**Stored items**
==================================================
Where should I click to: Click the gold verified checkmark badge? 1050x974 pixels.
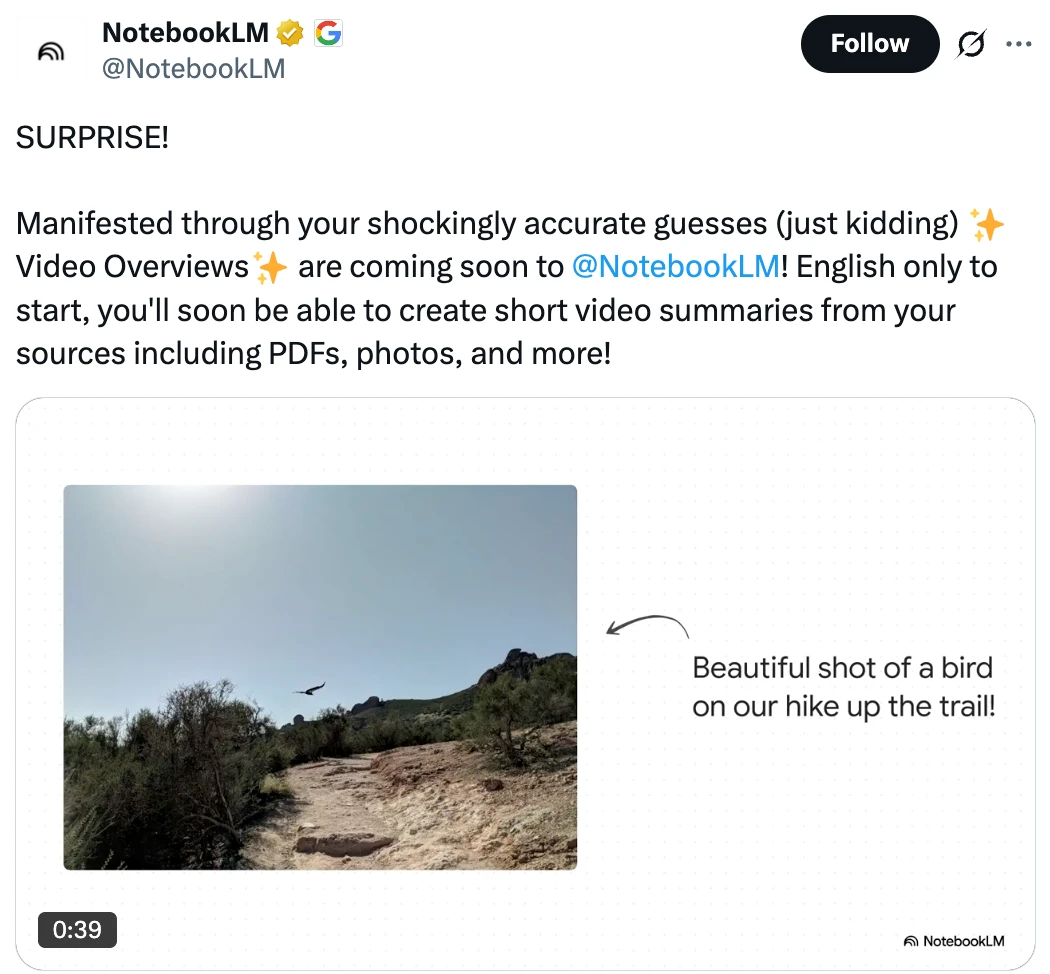pos(290,33)
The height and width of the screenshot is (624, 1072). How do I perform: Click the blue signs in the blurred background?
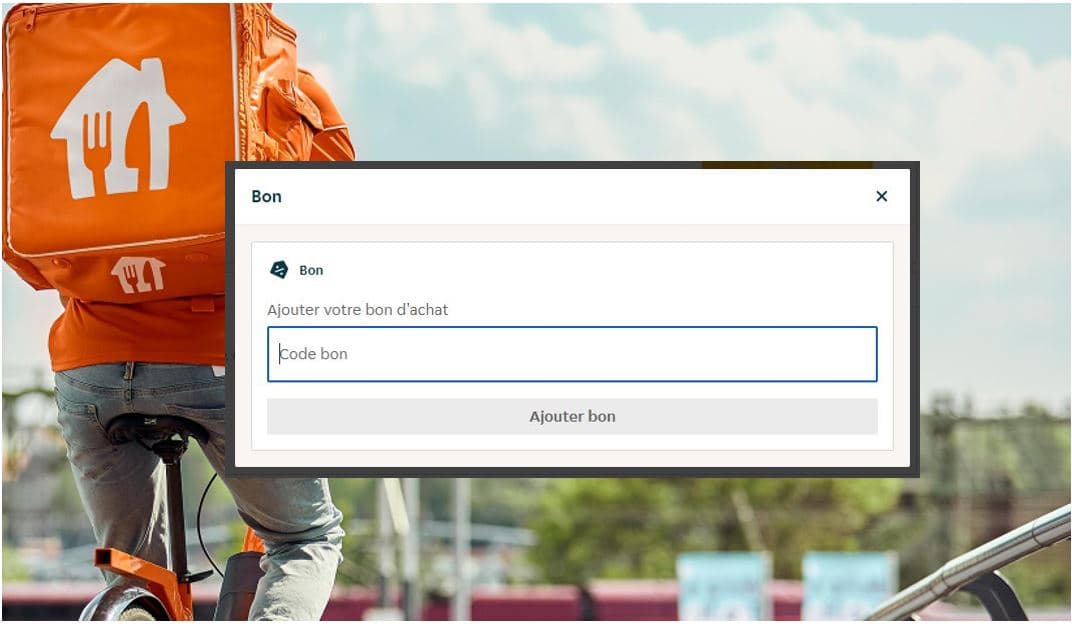click(x=786, y=584)
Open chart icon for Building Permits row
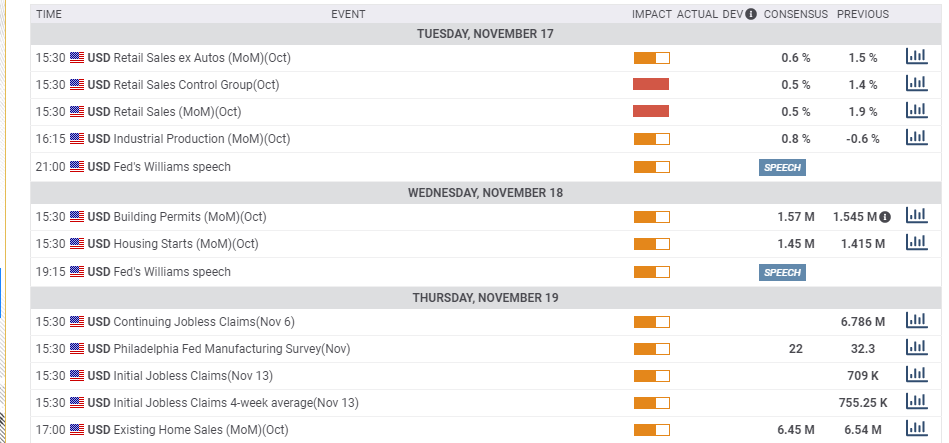Viewport: 949px width, 443px height. (916, 215)
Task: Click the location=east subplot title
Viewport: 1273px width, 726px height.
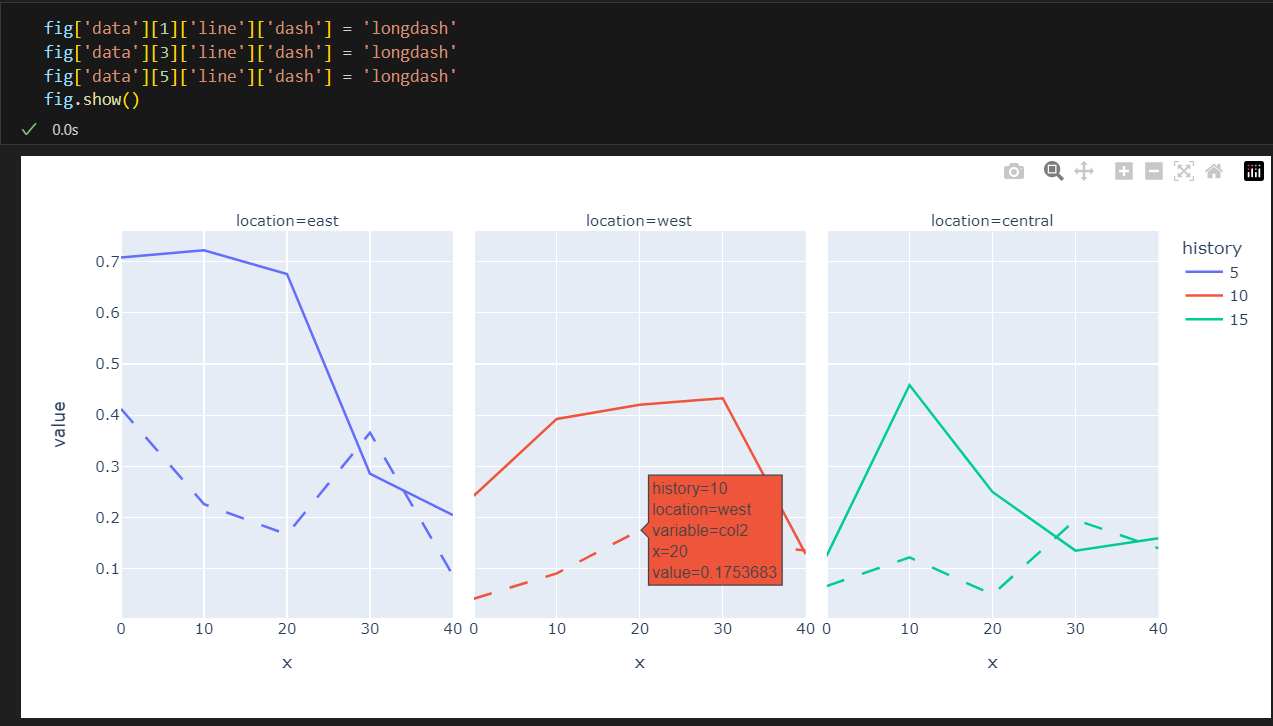Action: 287,220
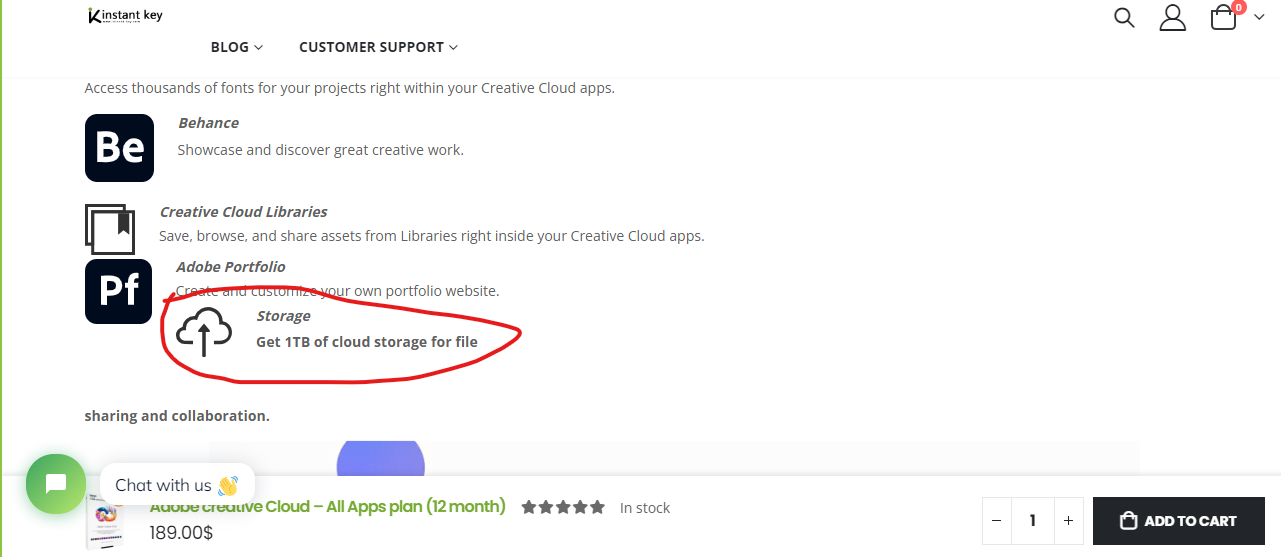Click the quantity input field
The width and height of the screenshot is (1281, 557).
click(x=1032, y=521)
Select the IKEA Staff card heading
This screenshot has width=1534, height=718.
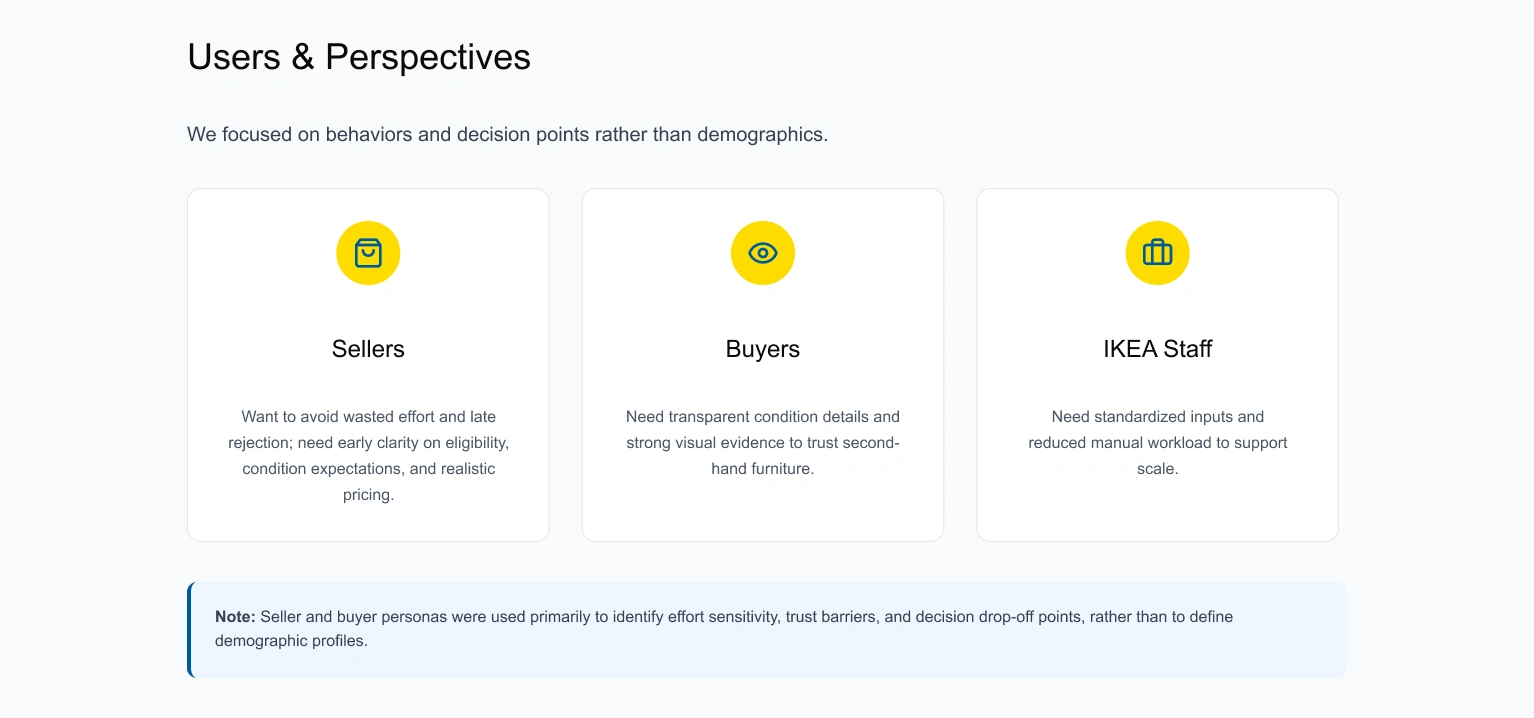coord(1157,349)
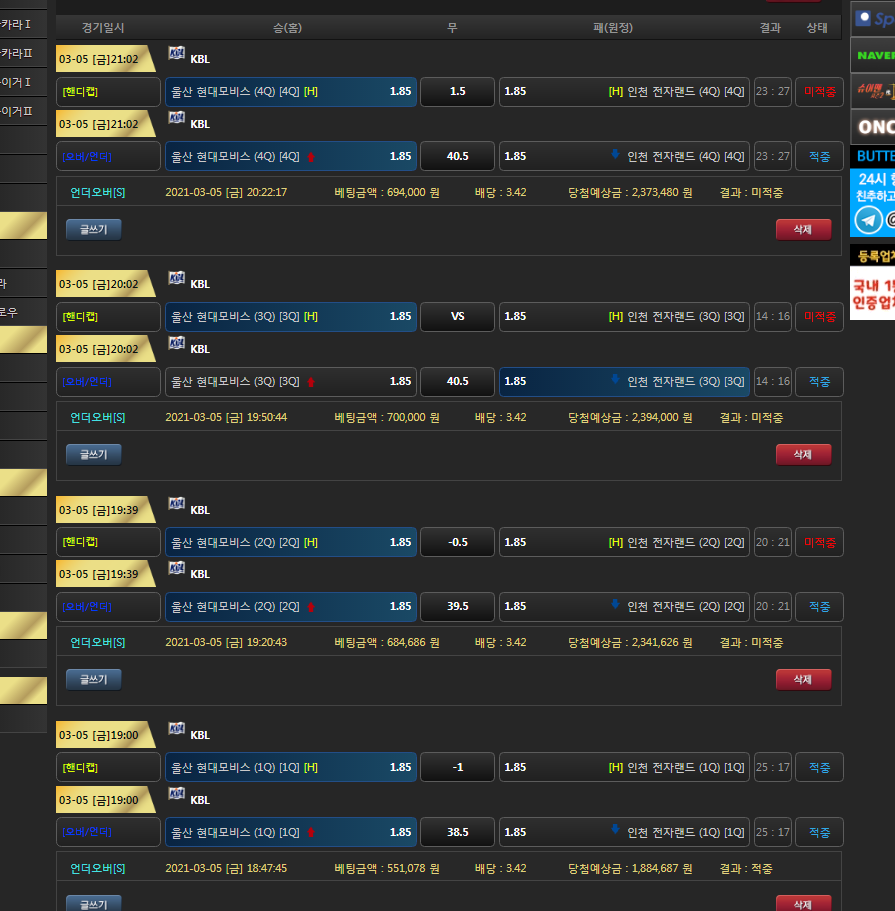Click the red up arrow beside 울산 현대모비스 (2Q)
Image resolution: width=895 pixels, height=911 pixels.
310,607
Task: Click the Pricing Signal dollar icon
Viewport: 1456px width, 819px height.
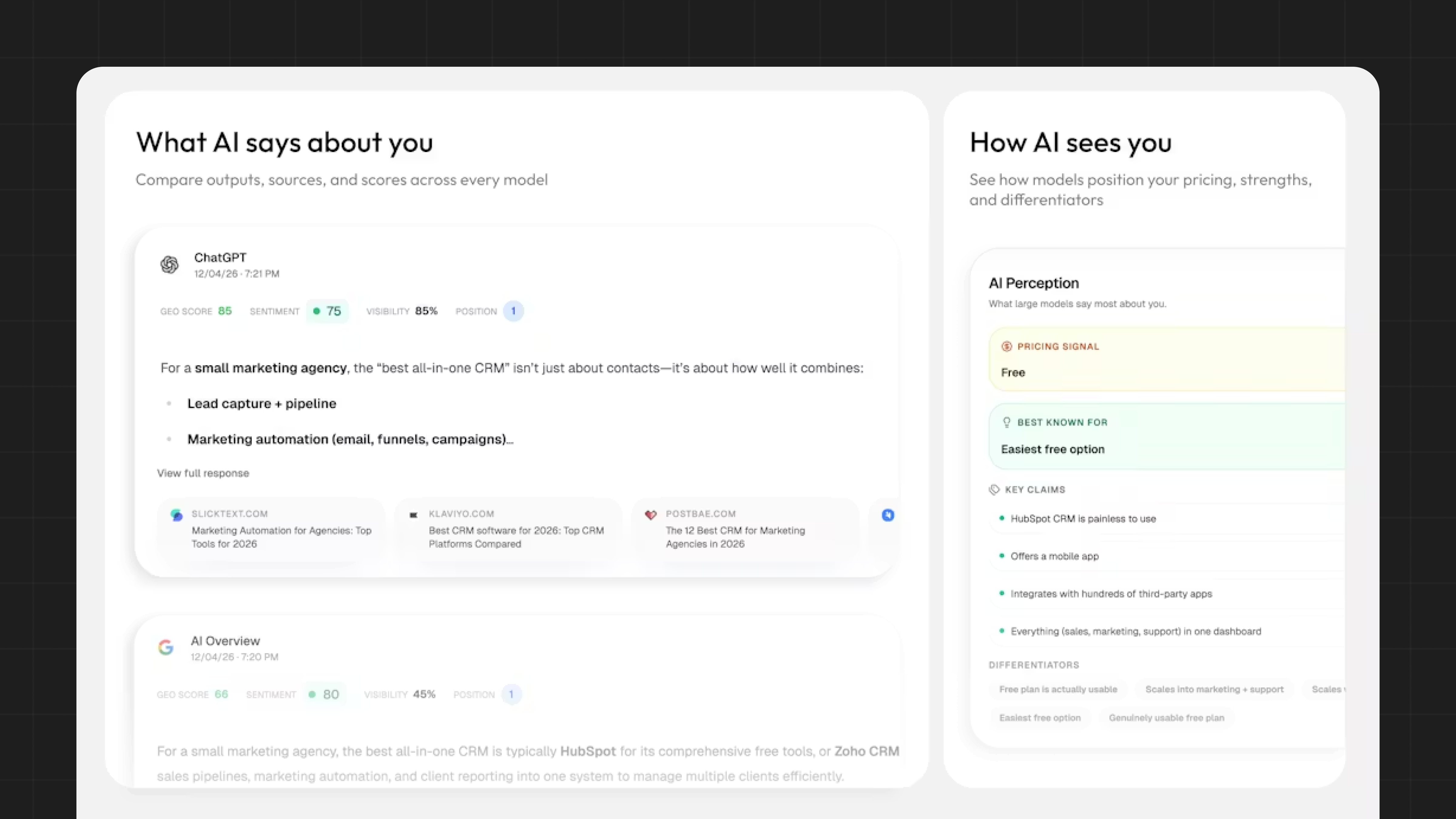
==================================================
**SET EXERCISE**
Rewrite every line of the listing above, substituting "Instruction" for "Task" wherever it appears and keeping everything else the same. Leave the pictures out.

**RESULT FOR THIS TASK**
Where should I click to: Click the gold verified checkmark badge? 1050x974 pixels.
pos(290,33)
The height and width of the screenshot is (624, 1072). How do I perform: Click the blue signs in the blurred background?
click(x=786, y=584)
Open chart icon for Building Permits row
Viewport: 949px width, 443px height. (916, 215)
Instruction: Click the location=east subplot title
Viewport: 1273px width, 726px height.
Action: 287,220
Click the quantity input field
The width and height of the screenshot is (1281, 557).
click(x=1032, y=521)
Select the IKEA Staff card heading
This screenshot has width=1534, height=718.
coord(1157,349)
Click the red up arrow beside 울산 현대모비스 (2Q)
Image resolution: width=895 pixels, height=911 pixels.
310,607
Instruction: Click the Pricing Signal dollar icon
Viewport: 1456px width, 819px height.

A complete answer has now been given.